Co-first author Alexandra Beaudry-Richard, MSc, said the findings suggest that low but technically normal B12 could have broader effects than previously recognized. These levels could “impact cognition to a greater extent than what we previously thought, and may affect a much larger proportion of the population than we realize.” Beaudry-Richard is currently completing her doctorate in research and medicine at the UCSF Department of Neurology and the Department of Microbiology and Immunology at the University of Ottawa.

“In addition to redefining B12 deficiency, clinicians should consider supplementation in older patients with neurological symptoms even if their levels are within normal limits,” she said. “Ultimately, we need to invest in more research about the underlying biology of B12 insufficiency, since it may be a preventable cause of cognitive decline.”

Newer Evidence Adds Important Context

Research published after and around the UCSF study has added nuance rather than a simple answer. A 2025 comprehensive review concluded that B12 deficiency remains a modifiable risk factor for neurological and cognitive problems, especially in high risk groups such as older adults and vegetarians. The review also highlighted the growing importance of better biomarkers and brain imaging for detecting problems earlier.

A 2025 systematic review and meta analysis of randomized trials found that supplementation with B vitamins, including B6, B9, or B12, produced a very small benefit in global cognitive function among older adults. The authors rated the cleaned analysis as high certainty, but the effect was small, suggesting that supplementation is not a dramatic brain boost for everyone.

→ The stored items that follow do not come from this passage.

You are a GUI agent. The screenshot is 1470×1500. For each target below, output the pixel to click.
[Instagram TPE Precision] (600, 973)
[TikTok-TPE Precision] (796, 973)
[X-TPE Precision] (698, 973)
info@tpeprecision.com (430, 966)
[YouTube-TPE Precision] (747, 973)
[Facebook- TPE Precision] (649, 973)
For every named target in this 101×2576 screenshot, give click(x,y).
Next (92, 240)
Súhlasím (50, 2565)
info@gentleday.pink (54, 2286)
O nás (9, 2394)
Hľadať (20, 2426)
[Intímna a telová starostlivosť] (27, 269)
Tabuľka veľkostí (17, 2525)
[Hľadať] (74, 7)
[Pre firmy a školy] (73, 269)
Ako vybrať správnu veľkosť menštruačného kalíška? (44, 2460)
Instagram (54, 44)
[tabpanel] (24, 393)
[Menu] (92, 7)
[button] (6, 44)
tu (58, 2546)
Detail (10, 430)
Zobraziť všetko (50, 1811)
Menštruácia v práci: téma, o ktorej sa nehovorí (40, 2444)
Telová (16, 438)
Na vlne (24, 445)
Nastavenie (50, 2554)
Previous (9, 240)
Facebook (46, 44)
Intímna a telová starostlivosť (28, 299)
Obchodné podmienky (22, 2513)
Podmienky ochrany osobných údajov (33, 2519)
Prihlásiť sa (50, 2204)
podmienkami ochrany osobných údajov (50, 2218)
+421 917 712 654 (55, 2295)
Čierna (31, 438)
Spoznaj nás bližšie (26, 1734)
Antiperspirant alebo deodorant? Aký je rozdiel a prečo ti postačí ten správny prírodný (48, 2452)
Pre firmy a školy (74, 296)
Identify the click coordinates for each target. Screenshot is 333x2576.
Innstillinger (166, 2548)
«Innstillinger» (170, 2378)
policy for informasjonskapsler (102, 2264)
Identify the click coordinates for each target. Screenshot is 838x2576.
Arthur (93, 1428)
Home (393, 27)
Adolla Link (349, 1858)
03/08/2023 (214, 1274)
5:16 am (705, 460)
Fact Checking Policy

Another 2025 study using Mendelian randomization found no clear evidence that genetically higher total serum B12 levels protect the general population from psychiatric disorders or cognitive impairment. However, the authors noted an important limitation: their analysis used total serum B12, not the bioactive form measured in the UCSF work.

Together, the newer evidence supports a more careful message. B12 is clearly essential for the nervous system, and deficiency should not be ignored. But simply raising B12 for everyone may not be the answer. The more urgent question is whether current testing misses people whose brains are already affected despite “normal” results.

A Preventable Risk Worth Taking Seriously

The UCSF findings do not prove that lower active B12 directly causes cognitive decline, and they do not mean every older adult should begin taking supplements without medical guidance. They do, however, suggest that the current definition of B12 deficiency may be too blunt for brain health.

For clinicians, the study points to the possible value of looking beyond total B12, especially when older patients have neurological symptoms. For patients, it highlights a practical message: a “normal” lab result may not always tell the full story, particularly when subtle changes in memory, thinking speed, or vision are already appearing.

Authors: Co first author is Ahmed Abdelhak, MD, PhD, of the UCSF Department of Neurology and the Weill Institute for Neurosciences.

Funding and Disclosures: Westridge Foundation and the Canadian Institutes of Health and Research. There are no conflicts of interest to report.